QUESTIONS TO ANSWER:
A: In the article below on the 1987 Haitian general election, set down the passage that begins at the words "- Gérard Gourgue" and stops after the words "- Rosny Desroche.".
B: Render this sentence from the 1987 Haitian general election article into Spanish: "General elections were held in Haiti on 29 November 1987, with a second round planned for 29 December."
C: Write what comes next in the article below on the 1987 Haitian general election, picking up after its final sentence.

= 1987 Haitian general election =

General elections were held in Haiti on 29 November 1987, with a second round planned for 29 December. Voters were to elect the President, 77 deputies and 27 senators. However, the elections were suspended due to a massacre of voters.

==Candidates==
Among the candidates for president were:

- Marc Bazin (former Minister of Treasury) for the Mouvement Pour la l'Instauration de la Démocratie en Haïti (MIDH).
- Gérard Gourgue for the Front National de Concertation (FNC).
- Louis Déjoie Jr. for the National Agriculture and Industry Party (PAIN).
- Sylvio Claude for the Haiti's Christian Democratic Party (PDCH).
- Hubert de Ronceray for the Moubilisation pour le Developpement National (MDN).
- Leslie Manigat for the Rally of Progressive National Democrats (RDNP).
- Grégoire Eugene for the Social Christian Party of Haiti (PSCH).
- René Théodore for the Unified Party of Haitian Communists (PUCH).
- Francois Latortue for the Mouvement Democratique pour la Liberation d'Haiti (MODELH).
- Gerard Philippe Auguste.
- Rosny Desroche.

Two candidates were assassinated before the elections; Louis Eugene Athis (Democratic Movement for the Liberation of Haiti) on 3 August, and Yves Volel (Christian Democratic Union) on 13 October. On 2 November 1987, the National Electoral Council barred 12 presidential candidates because their support to the late Duvalier regime. Among the rejected candidates were Clovis Desinor (former Minister of Finance), Lieut. General Claude Raymond (former Chief of Staff), General Jean Baptiste Hilaire, Herve Boyer, Edouard Francisque and other army officers and Cabinet ministers. Other rejected candidates were Clemard Joseph Charles, Alphons Lahens, Hillaire Jean-Baptiste, Jean Julme, Edouard Francisque, Jean Theagene, Arthur Bonhomme, Herve Boyer and Franck Romain.

DATASET CONTENT:
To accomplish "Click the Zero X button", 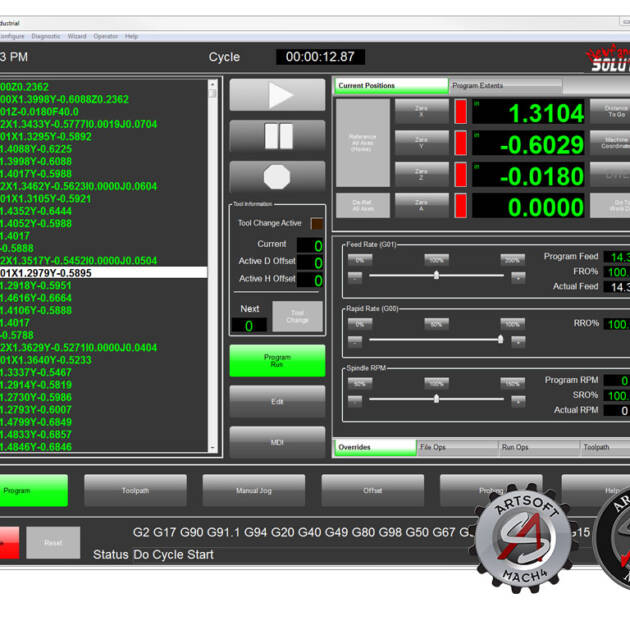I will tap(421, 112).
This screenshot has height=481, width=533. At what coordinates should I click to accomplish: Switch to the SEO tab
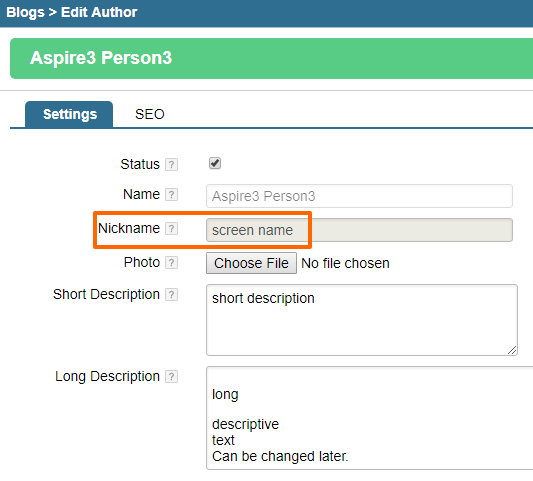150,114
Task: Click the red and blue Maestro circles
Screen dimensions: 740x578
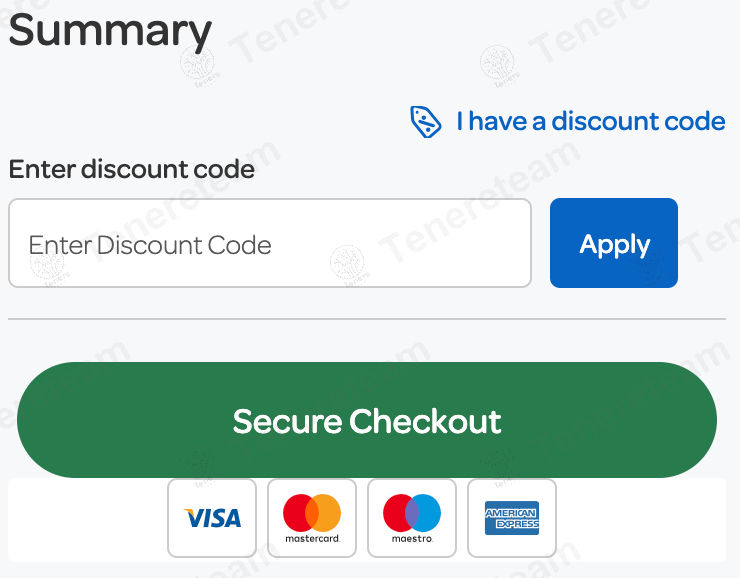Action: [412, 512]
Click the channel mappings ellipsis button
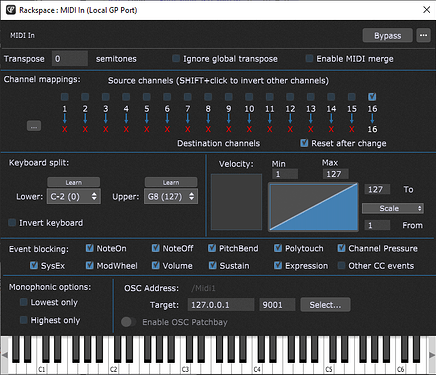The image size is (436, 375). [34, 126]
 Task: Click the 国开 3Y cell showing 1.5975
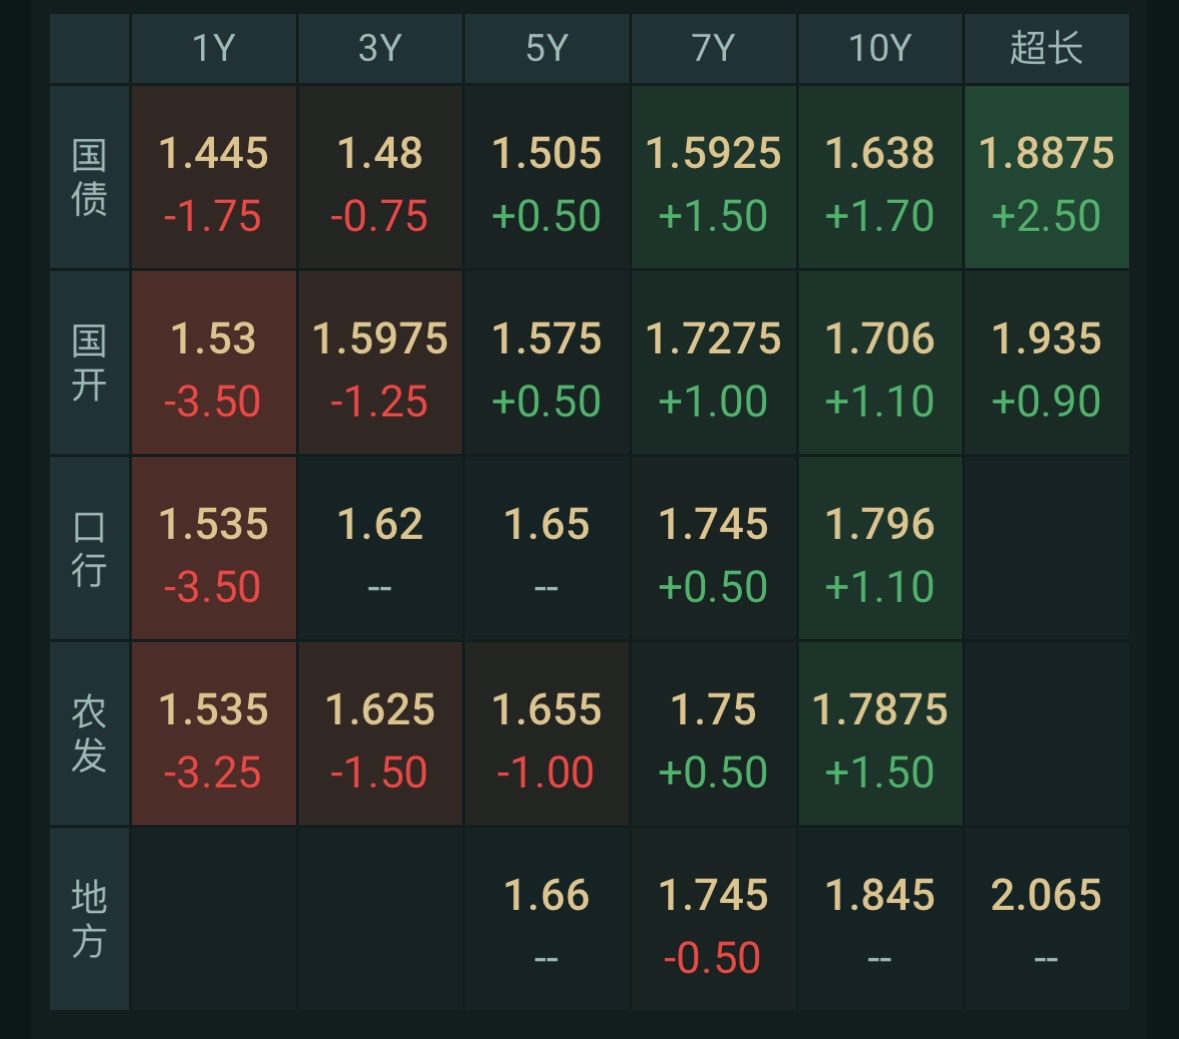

PER-TASK OUTPUTS:
A:
- Gérard Gourgue for the Front National de Concertation (FNC).
- Louis Déjoie Jr. for the National Agriculture and Industry Party (PAIN).
- Sylvio Claude for the Haiti's Christian Democratic Party (PDCH).
- Hubert de Ronceray for the Moubilisation pour le Developpement National (MDN).
- Leslie Manigat for the Rally of Progressive National Democrats (RDNP).
- Grégoire Eugene for the Social Christian Party of Haiti (PSCH).
- René Théodore for the Unified Party of Haitian Communists (PUCH).
- Francois Latortue for the Mouvement Democratique pour la Liberation d'Haiti (MODELH).
- Gerard Philippe Auguste.
- Rosny Desroche.

B: Las elecciones generales se celebraron en Haití el 29 de noviembre de 1987, con una segunda vuelta prevista para el 29 de diciembre.

C:
==Electoral roll==
On 8 November 1987, the date voter registration closed, the Provisional Electoral Council (CEP), with the assistance of 30,000 volunteers, had managed to register 2,246,000 voters, estimated at 73% of the potential electorate.

==Aftermath==
The elections were cancelled only three hours after polls opened after troops led by Service d'Intelligence National member Lt. Col. Jean-Claude Paul massacred 30–300 voters on election day. Jimmy Carter later wrote that "Citizens who lined up to vote were mowed down by fusillades of terrorists' bullets. Military leaders, who had either orchestrated or condoned the murders, moved in to cancel the election and retain control of the Government." This became known as the Ruelle Vaillant massacre.

That same day, several media outlets were attacked: Radio Haiti-Inter suffered a grenade attack on its facade and Radio Antilles International was attacked with gunfire. A group of 16 men in army uniforms destroyed the transmitter of Radio Soleil.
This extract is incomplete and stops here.